Pull out each line of the records below that contains the word "Select". Case counts.

Listed entries ▸
--------

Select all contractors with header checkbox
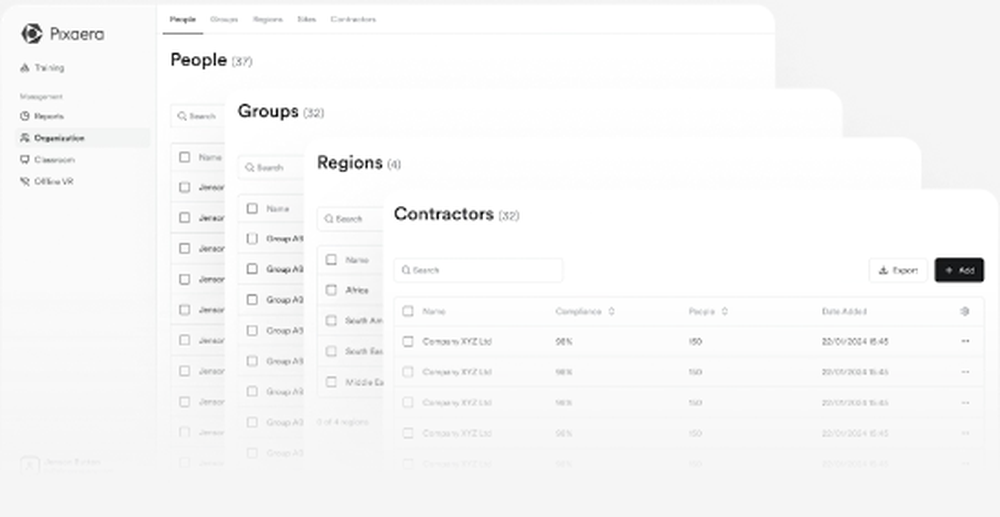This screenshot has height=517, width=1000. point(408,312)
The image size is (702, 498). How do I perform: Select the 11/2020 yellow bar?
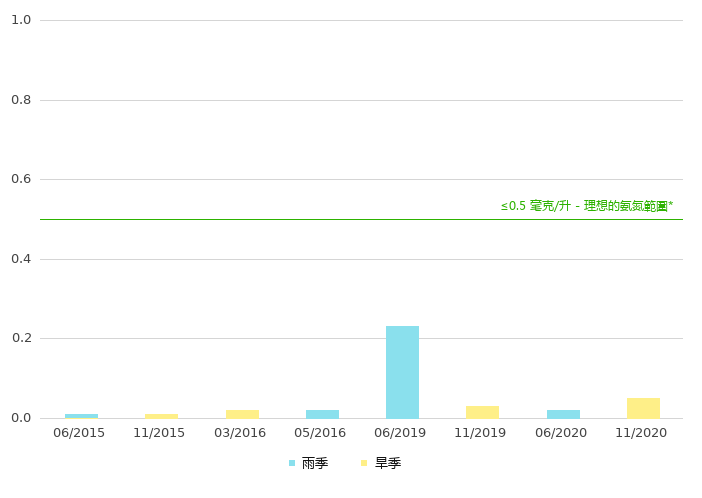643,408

--------

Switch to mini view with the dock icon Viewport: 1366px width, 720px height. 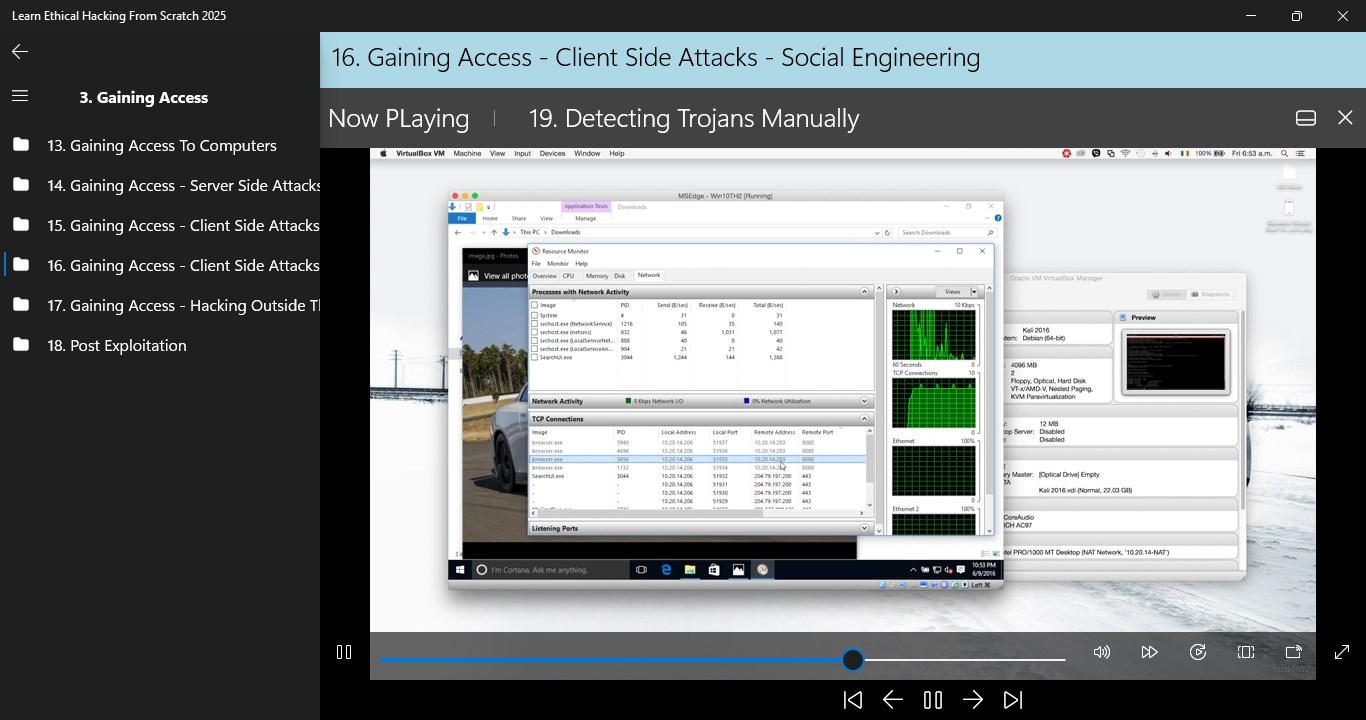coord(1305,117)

--------

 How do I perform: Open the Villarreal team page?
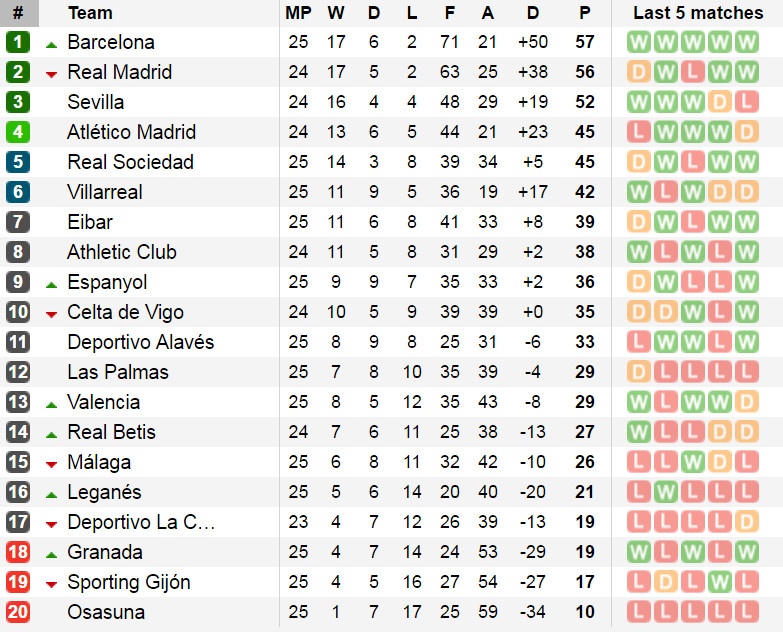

--------

Reply ▸
Select all contractors with header checkbox
The image size is (702, 498). How do I perform: Select the 11/2020 yellow bar?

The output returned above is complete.